## [Written request A]
Using the text about Ferrell and the CROWN Act, explain why Ferrell recommended that Bill 30-19 say "Protected" rather than "Protective" hairstyles.

## [Selected excerpt]
++++++++++

Ferrell speaks with reporters after giving testimony during the Crown Act amendment in Rockville, Maryland, 2019.

The CROWN Act[13] - - On September 24, 2019, Councilmember, Will Jawando, and Council President, Nancy Navarro introduced to Montgomery County Councilmembers in Rockville, Maryland, the Amendment to Bill 30-19. Ferrell was invited to give testimony on the Bill by a customer who was a Montgomery County resident. Many other individuals, along with the Alpha Kappa Alpha sorority, Theta Omega Omega chapter, presented testimonies of discrimination in the workplace and school events due to their natural hairstyles. Ferrell supported the Bill however with amended recommended changes.[14][15]

Prior to the hearing on October 15, Ferrell gave testimony and expert witness accounts to why Bill 30-19 should be modified to include language “Protected” rather than “Protective” hairstyles. Ferrell recommended the language be consistent with the Protected class under the employment discrimination law. In Ferrell’s testimony, she defined protected hairstyles as an ambiguous term. The hearing for the recommended changes took place on October 19, 2019. Despite opposition on part of some council members, the CROWN Act, Bill 30-19, was revised on October 28, 2019, to include language that prohibited discrimination based on certain natural hairstyles. The updated Bill was signed November 7, 2019, in the Maryland Senate and was effective on February 6, 2020.

Other states supported

Ferrell served as an expert witness on the following cases and states:

JoAnne Cornwell (Sisterlocks), et al. vs. California 1997,
Melony Armstrong, Margaret Burden & Christina Griffin vs Mississippi 2005
Jestina Clayton vs. Utah 2012
Ndloba Niang and Tameka Stigers vs. Missouri 2015

Within these states, the cosmetology regulation was changed to exempt hair braiders from the cosmetology act.[16][17]


Smithsonian Museum Display Release: Book by Pamela Ferrell on display at the Smithsonian National Museum of African American History and Culture in Washington, DC (photo by Andre Richardson)

++++++++++

## [Provided data]
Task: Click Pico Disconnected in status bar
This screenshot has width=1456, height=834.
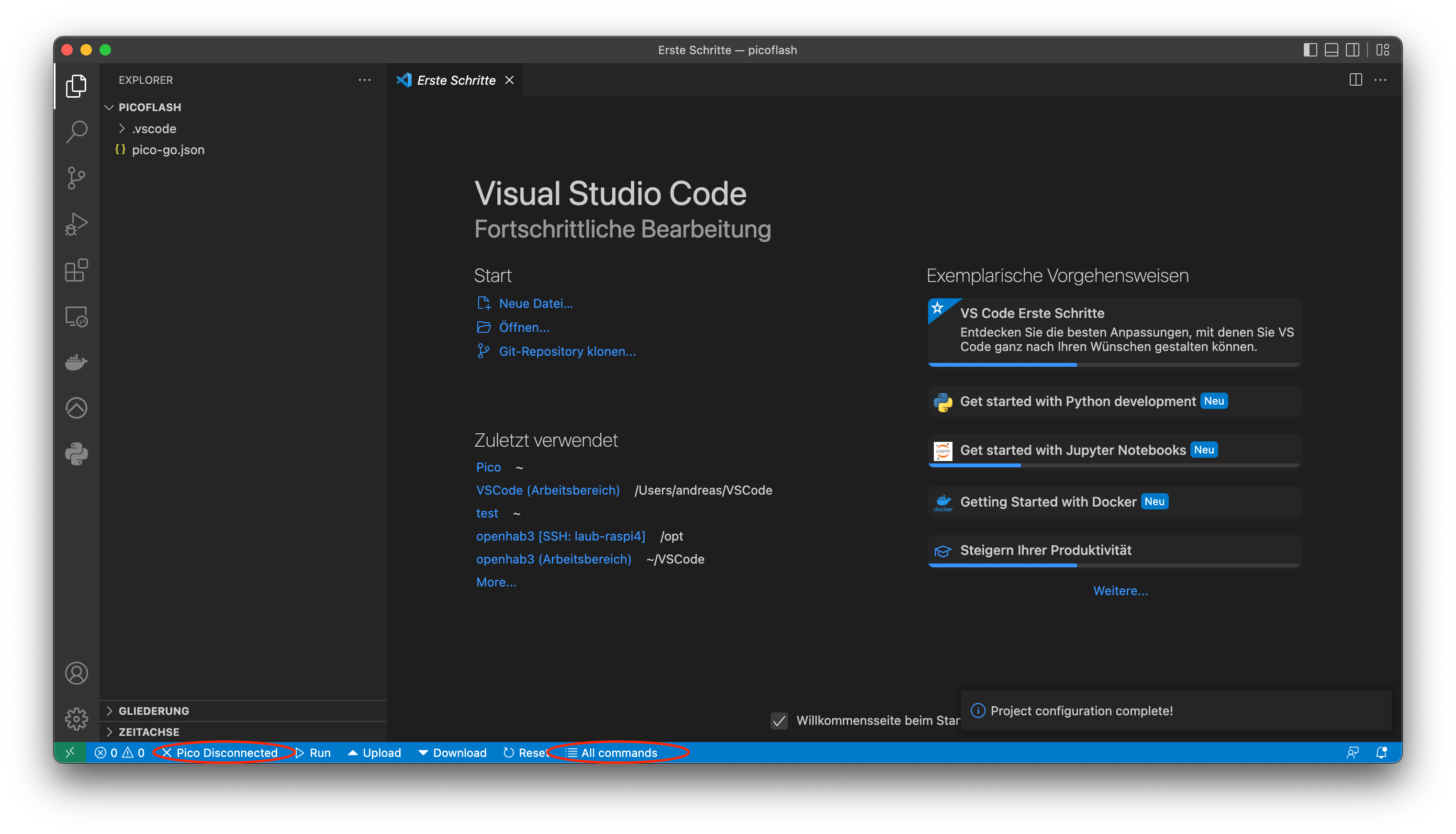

++++++++++

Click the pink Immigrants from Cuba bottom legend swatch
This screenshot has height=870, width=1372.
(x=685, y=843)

++++++++++

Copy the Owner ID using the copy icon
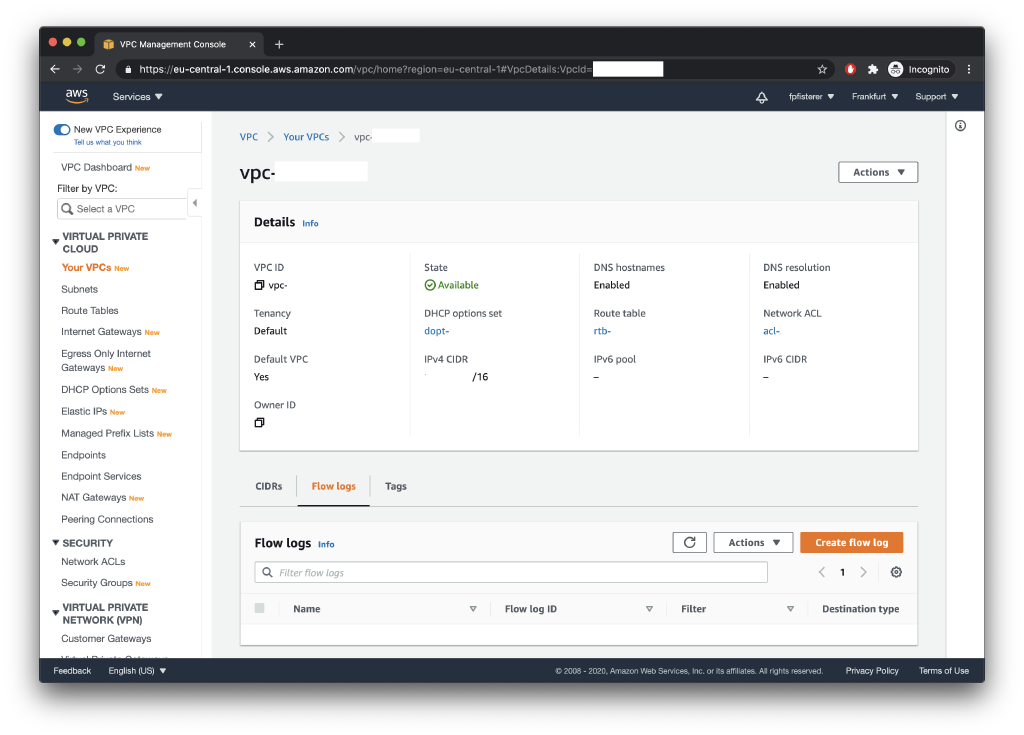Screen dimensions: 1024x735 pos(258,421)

++++++++++

## [Written request B]
From the rows, print the lines from the line containing "Click the pink" up to and including the line containing "(x=685, y=843)", word for word.

## [Problem solution A]
Ferrell wanted the bill's language to match the Protected class under employment discrimination law.

## [Problem solution B]
Click the pink Immigrants from Cuba bottom legend swatch
This screenshot has height=870, width=1372.
(x=685, y=843)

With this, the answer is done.